[Records from a data collection]
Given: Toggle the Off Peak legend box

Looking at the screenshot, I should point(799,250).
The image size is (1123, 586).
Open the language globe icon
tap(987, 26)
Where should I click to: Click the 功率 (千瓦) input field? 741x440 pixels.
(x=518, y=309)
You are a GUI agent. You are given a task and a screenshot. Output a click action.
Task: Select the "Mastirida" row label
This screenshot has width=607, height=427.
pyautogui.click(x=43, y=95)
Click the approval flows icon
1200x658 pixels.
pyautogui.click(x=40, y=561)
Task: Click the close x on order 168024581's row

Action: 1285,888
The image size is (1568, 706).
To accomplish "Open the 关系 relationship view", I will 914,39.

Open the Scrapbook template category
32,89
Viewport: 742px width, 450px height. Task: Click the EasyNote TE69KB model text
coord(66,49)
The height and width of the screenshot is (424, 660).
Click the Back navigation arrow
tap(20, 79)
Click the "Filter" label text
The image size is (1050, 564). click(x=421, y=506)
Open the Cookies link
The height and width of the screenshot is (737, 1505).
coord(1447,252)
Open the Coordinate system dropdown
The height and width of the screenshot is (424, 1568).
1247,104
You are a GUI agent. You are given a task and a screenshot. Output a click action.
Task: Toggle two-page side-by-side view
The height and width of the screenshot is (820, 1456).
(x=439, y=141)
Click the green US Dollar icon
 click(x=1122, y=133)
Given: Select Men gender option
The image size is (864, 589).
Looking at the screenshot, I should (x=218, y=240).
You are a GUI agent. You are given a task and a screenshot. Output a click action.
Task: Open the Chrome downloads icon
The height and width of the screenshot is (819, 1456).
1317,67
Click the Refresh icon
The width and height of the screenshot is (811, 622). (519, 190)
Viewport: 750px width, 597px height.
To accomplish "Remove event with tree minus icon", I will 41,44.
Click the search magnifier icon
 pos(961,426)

Task requirements →
Using the records above, copy each line that contains "will".

Exercise result →
To accomplish "Open the 关系 relationship view", I will 914,39.
To accomplish "Remove event with tree minus icon", I will 41,44.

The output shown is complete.